Three Jews detained for praying on Temple Mount

Jewish prayer rights at holy site remain contentious political and social issue.

Arrest [illustrative] 370 (photo credit: Nir Elias/Reuters)
Arrest [illustrative] 370
(photo credit: Nir Elias/Reuters)
Three Israeli men were detained and questioned by police Thursday morning for illegally praying on the Temple Mount.
According to Police spokesman Micky Rosenfeld, the men were part of a larger group visiting the site.
“They began praying and were removed and questioned for not following the guidelines,” said Rosenfeld.
Although the Supreme Court has upheld Jewish prayer rights at the site – which is overseen by the Wakf Muslim religious trust – the court allows police to prevent any form of worship there if they believe such activities will incite a “disturbance to the public order.”
This caveat has resulted in a contentious debate among religious Jews and the government, as any form of prayer among Jews there – including simply moving their lips to appear to be praying – is considered a “public disturbance” and has resulted in a plethora of detainments.
In April, MK Miri Regev (Likud), who was appointed to chair the Knesset Interior and Environmental Affairs Committees, created controversy when she said she intended to tour the Temple Mount with Interior Committee members to further the possibility of legalizing Jewish prayer there.
“Jews can pray at the Temple Mount,” said Regev, who could play a pivotal part in changing long-standing legislation barring Jewish visitors from praying at the site.
Regev has insisted that she will not hesitate to address the heated issue head on.
“I don’t understand why a Jew is not allowed to pray in the most sacred place for him,” she said. “I intend to soon tour there, with an emphasis on freedom of Jewish prayer.”

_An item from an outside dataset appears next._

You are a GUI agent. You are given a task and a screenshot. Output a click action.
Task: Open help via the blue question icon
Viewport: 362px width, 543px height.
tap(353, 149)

In response, MK Michal Roisin (Meretz) warned that Regev’s words could sabotage the peace process and ignite a “third intifada.”
“This is a low attempt, and a cynical use of religion for political purposes, to sabotage the peace process,” said Roisin.
Roisin warned that it was just such an initiative by former prime minister Ariel Sharon in 2000 that ignited the second intifada.
“MK Regev seems to be all too happy to launch a third intifada,” Roisin said. “It’s up to the prime minister to immediately stop such an initiative.”
She continued: “The Temple Mount issue will only be resolved through a peace agreement that will recognize it as a sacred place for the three religions – and only then can we allow all three religions to respectfully pray there and carry out their beliefs with pluralism, equality and mutual respect.”
Still, a number of mainstream Jews from around the globe have increasingly expressed great consternation that Jews – including members of Knesset – are prevented from going to the Temple Mount to pray.